The MPS requires Dynegy to install and operate halogenated activated carbon (sorbent)
injection systems on its coal-fired power plants to control mercury emissions. Pet. at 7. The
MPS also prescribes a minimum injection rate of activated carbon prior to 2015.
Id.
Under the
MPS, Dynegy must begin injecting sorbent at four units on July 1, 2009, including Baldwin Unit,
and at five units on December 31, 2009, including Havana Unit 6 and Hennepin Unit 2. Pet. at
12. By January 1, 2015, all units in the MPS Group must then demonstrate a 90% reduction in
mercury emissions, using whatever injection rate is necessary. 35 Ill. Adm. Code 225.233(d).
Baldwin Unit 3 emissions are currently controlled using cold side ESP that includes
sulfur trioxide injection. Pet at 13. In order to comply with the MPS requirements by July 1,
2009, Dynegy would need to install sorbent injection upstream of the cold side ESP in order for
the mercury/halogenated activated carbon residue to be removed from the flue gas prior to being
emitted.
Id
.
Dynegy has scheduled an outage for Baldwin Unit 3 in the spring of 2010 to retrofit the
unit with a dry scrubber and a new fabric filter system to meet emission reductions required by
CAIR and the consent decree. Pet. at 13. When Baldwin Unit 3 resumes operations in 2010, the
unit will be reconfigured with sorbent injection downstream of the ESP and upstream of the
fabric filter system.
Id
. The new configuration allows Dynegy to collect fly ash in the ESP prior
to the injection of activated carbon into the flue gas stream, and then remove the activated carbon
residue in the fabric filter system for subsequent disposal.
Id
.
Without the variance, Dynegy estimates Baldwin Unit 3 would need 4 million pounds of
sorbent at $1 per pound during the requested variance period from July 1, 2009, through March
31, 2010, at an approximate cost of $4 million. Pet. at 12-13. Dynegy estimates the cost of
installing injection equipment upstream of the ESP at Baldwin Unit 3 to be approximately
$100,000 plus additional costs for relocating the equipment downstream after nine months. Pet.
at 12-13.
With the variance, Dynegy estimates Havana Unit 6 and Hennepin Unit 2 would use 2.5
million fewer pounds of sorbent than Baldwin Unit 3, resulting in a savings of $2.5 million
dollars. Pet. at 15. If the Board grants the variance before an unplanned unit outage is taken,
Dynegy projects an additional savings by avoiding $435,000 in lost gross margin that would
result if Dynegy were required to take a planned two-day outage to install the sorbent injection
system lances. Am. Pet. at 7-8. Dynegy also adds $100,000 to the savings by avoiding the cost
of installing the sorbent injection lances that would later need to be relocated.
Id.
Under this
scenario, Dynegy arrives at a total estimated savings of approximately $3,035,000. If the Board
grants the variance after the installation of the sorbent injection lances, the savings would only be
realized in the $2.5 million worth of sorbent.
Id.
10
Arbitrary and Unreasonable Hardship
Dynegy states that to meet the requirements of the MPS and the consent decree, it must
plan for and finance the purchase of equipment. Dynegy maintains that it cannot rely on
allowances purchased from other companies as a compliance strategy, since Dynegy is restricted
from emissions trading under the MPS and the Consent decree. Pet. at 7. Dynegy indicates that
the procurement process for SO
2
, PM, and mercury pollution control devices are approximately
three to five years, and Dynegy began procurement for Baldwin Unit 3 in 2007. Pet. at 8.

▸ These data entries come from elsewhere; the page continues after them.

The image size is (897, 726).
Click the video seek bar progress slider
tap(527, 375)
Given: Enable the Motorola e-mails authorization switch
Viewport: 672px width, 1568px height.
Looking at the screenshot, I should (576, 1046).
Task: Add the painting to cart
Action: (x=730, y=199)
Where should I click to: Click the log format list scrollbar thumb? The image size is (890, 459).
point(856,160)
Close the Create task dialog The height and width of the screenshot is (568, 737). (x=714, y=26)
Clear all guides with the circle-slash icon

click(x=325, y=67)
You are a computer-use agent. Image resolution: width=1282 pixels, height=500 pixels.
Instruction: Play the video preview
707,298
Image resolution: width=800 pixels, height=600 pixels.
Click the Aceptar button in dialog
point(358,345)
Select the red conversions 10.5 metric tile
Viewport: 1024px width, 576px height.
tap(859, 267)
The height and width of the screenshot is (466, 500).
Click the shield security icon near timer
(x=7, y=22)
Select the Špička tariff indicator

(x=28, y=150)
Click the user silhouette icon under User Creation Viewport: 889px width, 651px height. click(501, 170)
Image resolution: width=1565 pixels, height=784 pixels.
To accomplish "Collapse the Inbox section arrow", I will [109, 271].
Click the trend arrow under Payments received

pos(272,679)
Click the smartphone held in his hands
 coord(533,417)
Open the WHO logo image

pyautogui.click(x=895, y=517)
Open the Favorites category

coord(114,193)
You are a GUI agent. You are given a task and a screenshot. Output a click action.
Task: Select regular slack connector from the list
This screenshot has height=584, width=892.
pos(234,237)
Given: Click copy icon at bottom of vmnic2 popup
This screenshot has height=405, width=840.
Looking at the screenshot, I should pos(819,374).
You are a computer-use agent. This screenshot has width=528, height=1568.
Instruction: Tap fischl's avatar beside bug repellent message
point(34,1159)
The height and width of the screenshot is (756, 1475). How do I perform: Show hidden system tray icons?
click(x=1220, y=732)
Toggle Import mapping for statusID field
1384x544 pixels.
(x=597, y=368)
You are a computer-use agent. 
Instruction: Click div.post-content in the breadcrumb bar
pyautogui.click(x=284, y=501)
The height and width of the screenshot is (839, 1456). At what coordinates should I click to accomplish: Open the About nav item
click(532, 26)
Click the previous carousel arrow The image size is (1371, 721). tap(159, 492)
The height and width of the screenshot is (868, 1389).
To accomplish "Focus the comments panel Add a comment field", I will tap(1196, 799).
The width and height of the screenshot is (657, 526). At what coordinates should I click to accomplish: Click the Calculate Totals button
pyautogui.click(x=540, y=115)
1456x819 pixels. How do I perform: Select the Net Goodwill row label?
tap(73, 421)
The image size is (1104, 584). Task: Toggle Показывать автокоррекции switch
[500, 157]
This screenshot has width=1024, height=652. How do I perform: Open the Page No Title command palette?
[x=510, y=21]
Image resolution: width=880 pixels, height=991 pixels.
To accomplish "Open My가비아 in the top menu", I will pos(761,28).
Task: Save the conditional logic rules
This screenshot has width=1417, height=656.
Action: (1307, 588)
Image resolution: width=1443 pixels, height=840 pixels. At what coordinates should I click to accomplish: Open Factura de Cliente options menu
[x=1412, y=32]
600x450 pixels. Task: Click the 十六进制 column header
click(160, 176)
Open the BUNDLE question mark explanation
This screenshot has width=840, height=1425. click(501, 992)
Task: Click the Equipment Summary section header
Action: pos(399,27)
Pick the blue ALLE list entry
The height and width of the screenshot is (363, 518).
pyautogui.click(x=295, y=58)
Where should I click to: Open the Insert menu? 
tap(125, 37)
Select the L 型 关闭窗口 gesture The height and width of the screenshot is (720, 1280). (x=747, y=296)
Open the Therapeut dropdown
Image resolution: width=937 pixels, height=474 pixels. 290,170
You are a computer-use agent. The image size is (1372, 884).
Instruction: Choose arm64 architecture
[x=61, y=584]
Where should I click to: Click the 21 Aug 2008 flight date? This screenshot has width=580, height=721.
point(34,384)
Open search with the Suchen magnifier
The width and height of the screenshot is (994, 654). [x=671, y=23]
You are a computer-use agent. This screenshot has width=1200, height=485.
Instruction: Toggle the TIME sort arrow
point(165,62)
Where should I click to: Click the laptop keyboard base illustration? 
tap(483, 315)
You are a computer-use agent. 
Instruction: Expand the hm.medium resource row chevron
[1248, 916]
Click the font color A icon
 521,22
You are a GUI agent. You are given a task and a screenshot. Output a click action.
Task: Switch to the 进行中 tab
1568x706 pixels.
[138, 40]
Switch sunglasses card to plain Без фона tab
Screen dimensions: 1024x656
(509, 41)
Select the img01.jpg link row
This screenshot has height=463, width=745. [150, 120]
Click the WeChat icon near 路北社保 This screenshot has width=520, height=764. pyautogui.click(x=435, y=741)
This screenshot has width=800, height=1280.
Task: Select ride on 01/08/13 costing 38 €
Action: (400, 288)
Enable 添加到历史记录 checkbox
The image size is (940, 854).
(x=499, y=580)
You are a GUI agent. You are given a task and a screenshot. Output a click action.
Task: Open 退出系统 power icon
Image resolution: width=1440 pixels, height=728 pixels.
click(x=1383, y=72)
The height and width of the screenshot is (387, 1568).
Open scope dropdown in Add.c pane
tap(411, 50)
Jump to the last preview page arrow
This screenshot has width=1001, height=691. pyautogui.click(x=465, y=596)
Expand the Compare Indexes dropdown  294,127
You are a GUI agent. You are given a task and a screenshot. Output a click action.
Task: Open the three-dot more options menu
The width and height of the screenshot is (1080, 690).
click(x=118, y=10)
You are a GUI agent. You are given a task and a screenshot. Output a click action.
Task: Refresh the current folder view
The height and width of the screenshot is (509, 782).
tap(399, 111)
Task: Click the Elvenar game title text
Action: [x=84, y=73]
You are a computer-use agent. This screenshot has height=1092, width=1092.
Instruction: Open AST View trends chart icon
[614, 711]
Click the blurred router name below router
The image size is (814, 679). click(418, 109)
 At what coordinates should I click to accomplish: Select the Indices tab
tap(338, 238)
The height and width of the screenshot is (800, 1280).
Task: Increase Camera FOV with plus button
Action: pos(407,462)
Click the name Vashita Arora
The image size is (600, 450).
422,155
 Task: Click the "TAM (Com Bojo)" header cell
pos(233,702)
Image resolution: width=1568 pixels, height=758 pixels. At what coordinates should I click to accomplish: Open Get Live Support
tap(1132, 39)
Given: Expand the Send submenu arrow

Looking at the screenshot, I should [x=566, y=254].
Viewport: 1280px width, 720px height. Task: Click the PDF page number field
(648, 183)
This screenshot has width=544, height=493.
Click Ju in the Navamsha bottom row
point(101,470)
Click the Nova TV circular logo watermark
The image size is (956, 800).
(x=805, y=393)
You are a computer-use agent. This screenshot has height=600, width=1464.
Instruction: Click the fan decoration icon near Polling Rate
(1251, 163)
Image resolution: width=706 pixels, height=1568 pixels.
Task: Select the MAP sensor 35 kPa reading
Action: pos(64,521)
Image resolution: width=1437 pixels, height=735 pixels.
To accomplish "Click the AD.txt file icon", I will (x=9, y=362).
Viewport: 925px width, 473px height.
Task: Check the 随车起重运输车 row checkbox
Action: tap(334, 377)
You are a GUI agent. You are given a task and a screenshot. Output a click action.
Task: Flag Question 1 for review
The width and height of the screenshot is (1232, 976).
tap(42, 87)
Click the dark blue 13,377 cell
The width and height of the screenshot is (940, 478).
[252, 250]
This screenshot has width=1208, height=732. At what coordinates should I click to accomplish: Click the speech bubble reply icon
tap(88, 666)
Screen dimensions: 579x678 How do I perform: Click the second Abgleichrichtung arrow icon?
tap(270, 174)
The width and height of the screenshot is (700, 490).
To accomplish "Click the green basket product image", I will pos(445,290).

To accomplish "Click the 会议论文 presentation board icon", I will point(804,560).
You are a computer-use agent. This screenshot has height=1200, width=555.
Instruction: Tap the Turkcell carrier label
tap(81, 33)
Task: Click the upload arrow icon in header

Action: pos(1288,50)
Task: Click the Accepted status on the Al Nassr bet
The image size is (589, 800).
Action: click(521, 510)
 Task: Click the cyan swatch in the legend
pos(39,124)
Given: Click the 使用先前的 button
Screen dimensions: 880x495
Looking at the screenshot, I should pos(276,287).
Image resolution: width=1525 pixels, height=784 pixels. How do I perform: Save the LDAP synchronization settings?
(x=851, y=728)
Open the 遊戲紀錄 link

Dynegy estimates the capital costs of compliance with the Illinois mercury rule and the consent
decree will be a total of $973 million by 2013.
Id
. Dynegy asserts that to maintain financial
resources, it must move cautiously.
Id
. Thus, Dynegy seeks this variance to avoid “wasting
limited resources and to provide operating flexibility in conjunction with its other environmental
obligations.” Pet. at 9.
Dynegy argues that the requested relief is sought to obviate the need for making capital
and operating expenditures to install and operate a sorbent injection system which will be
relocated in nine months upon the installation of the dry scrubber and fabric filter system. Pet. at
9. Dynegy maintains that installation of the sorbent system will divert capital and operating
expenditures that could otherwise be spent and “will result in adverse environmental effects.”
Id
.
Dynegy asserts that it faces arbitrary and unreasonable hardship if Dynegy is not granted the
variance.
Id
.
Dynegy maintains that in order to comply with the July 1, 2009 sorbent injection
requirements at Baldwin Unit 3, a multi-day unit outage would be needed resulting in a loss of
revenue. Pet. at 13. Dynegy approximates $435,000 in lost gross margin would result if Dynegy
were required to take a planned two-day outage to install the sorbent injection system lances.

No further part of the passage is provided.